Element lookup rows →

-*-*-

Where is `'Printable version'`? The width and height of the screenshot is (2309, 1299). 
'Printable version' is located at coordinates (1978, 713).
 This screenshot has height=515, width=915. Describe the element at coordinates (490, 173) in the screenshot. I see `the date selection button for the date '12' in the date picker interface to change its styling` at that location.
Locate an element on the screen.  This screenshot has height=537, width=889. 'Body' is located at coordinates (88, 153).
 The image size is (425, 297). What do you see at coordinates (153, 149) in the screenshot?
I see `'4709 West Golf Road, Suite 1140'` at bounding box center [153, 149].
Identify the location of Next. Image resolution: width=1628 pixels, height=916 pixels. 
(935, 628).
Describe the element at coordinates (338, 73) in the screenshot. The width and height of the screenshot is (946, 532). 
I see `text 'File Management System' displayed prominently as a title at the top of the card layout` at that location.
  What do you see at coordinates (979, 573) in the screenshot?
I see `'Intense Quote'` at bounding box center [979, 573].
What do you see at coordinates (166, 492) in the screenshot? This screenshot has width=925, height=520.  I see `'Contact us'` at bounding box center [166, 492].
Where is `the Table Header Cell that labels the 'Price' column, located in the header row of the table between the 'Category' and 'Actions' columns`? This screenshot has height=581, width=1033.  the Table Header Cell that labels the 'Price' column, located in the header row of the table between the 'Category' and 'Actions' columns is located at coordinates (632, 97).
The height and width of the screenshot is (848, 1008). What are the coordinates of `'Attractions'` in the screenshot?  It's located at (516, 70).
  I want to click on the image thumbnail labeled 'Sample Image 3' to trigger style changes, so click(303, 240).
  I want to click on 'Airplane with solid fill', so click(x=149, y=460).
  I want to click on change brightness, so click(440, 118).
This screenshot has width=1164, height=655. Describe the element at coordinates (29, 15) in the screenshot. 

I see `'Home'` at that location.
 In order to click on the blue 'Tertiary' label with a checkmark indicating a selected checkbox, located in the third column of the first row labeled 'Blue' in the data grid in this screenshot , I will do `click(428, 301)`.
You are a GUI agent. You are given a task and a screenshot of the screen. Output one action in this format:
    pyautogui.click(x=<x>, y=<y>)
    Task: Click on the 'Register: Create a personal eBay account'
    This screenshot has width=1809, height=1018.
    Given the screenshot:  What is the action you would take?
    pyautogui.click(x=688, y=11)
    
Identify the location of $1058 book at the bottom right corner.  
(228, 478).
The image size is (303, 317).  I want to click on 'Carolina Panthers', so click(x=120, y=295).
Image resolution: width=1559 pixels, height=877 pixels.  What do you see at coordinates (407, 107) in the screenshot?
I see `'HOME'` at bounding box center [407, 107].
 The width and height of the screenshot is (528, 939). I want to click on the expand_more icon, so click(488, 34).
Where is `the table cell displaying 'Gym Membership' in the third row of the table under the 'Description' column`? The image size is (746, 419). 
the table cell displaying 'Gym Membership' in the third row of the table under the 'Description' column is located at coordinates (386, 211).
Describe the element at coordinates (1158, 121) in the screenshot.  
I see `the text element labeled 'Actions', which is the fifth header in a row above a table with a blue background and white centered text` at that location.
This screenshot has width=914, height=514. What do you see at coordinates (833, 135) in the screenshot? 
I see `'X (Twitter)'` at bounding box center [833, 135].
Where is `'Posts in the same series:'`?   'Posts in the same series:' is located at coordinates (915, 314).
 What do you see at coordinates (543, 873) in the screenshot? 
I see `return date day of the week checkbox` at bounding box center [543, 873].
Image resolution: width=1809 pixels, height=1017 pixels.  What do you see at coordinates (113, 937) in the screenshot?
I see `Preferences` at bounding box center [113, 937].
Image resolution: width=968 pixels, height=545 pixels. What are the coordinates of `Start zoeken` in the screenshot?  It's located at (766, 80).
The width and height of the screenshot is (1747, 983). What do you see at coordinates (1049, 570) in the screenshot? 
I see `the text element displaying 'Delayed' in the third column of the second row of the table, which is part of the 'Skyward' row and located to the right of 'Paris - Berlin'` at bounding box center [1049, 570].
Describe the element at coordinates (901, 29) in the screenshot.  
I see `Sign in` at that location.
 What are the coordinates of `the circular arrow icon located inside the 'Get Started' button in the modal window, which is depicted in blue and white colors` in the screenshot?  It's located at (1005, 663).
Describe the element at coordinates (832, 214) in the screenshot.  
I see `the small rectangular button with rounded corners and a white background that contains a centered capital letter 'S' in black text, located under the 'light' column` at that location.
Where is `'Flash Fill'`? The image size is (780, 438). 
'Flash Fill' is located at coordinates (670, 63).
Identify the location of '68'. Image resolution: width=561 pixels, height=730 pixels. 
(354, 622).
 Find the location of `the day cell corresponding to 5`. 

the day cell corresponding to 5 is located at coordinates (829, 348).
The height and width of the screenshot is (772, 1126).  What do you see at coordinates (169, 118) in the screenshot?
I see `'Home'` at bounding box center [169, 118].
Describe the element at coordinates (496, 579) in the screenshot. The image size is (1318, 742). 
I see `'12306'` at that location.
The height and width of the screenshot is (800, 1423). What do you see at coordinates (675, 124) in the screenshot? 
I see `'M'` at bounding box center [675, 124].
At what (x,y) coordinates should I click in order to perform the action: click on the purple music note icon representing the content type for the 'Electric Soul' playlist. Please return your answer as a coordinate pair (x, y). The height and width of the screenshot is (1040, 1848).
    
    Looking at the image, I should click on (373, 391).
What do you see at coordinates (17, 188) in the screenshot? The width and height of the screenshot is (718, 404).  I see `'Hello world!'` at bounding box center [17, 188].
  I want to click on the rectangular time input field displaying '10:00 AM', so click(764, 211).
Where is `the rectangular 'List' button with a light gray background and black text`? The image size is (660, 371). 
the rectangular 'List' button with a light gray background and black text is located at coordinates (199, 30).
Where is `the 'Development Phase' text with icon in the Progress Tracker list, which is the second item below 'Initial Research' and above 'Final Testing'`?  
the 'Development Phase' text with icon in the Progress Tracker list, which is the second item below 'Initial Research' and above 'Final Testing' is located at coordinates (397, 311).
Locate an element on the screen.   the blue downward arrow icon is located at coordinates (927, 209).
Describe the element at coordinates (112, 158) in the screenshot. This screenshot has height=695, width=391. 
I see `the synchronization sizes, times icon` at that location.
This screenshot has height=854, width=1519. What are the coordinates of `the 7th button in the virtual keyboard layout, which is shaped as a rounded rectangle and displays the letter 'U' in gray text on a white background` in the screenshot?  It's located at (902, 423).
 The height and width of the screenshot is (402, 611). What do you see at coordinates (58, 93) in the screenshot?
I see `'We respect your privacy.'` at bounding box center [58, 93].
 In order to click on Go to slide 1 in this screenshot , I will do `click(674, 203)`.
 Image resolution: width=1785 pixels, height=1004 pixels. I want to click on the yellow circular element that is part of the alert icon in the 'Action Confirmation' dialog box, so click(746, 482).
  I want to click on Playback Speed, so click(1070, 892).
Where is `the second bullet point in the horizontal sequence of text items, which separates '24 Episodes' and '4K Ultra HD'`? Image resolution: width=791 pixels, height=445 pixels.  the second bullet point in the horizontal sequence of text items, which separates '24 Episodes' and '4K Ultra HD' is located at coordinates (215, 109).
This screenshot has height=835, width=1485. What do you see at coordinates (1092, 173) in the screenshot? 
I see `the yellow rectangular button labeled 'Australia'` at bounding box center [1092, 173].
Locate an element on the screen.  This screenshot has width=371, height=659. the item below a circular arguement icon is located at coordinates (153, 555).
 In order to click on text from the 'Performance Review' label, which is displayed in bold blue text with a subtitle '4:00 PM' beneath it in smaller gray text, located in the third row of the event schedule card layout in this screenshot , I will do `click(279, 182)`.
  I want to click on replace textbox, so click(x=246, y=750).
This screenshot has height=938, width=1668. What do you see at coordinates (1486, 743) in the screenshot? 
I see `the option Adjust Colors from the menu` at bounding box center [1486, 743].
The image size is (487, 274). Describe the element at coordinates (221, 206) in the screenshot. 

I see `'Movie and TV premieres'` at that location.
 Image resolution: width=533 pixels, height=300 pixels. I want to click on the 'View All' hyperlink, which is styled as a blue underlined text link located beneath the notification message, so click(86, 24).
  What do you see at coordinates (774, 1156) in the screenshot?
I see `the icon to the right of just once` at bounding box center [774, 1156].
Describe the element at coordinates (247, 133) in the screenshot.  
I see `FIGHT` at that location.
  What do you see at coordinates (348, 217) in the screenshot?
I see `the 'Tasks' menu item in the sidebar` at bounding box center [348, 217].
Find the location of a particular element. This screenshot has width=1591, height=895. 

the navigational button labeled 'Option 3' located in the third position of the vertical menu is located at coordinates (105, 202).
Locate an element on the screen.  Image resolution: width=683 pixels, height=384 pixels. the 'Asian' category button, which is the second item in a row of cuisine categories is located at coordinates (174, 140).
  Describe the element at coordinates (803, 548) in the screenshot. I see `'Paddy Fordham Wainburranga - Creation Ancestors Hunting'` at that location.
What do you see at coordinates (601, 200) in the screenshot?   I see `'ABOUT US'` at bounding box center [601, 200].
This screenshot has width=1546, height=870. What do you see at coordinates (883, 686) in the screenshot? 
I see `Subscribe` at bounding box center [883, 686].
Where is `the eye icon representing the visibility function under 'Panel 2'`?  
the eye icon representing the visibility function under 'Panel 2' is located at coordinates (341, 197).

-*-*-

Task brief → Retype the stretch of rows from the line that contains "This screenshot has height=938, width=1668." through the line that contains "center [1486, 743].", keeping every character the same.

Exercise response →
This screenshot has height=938, width=1668. What do you see at coordinates (1486, 743) in the screenshot? 
I see `the option Adjust Colors from the menu` at bounding box center [1486, 743].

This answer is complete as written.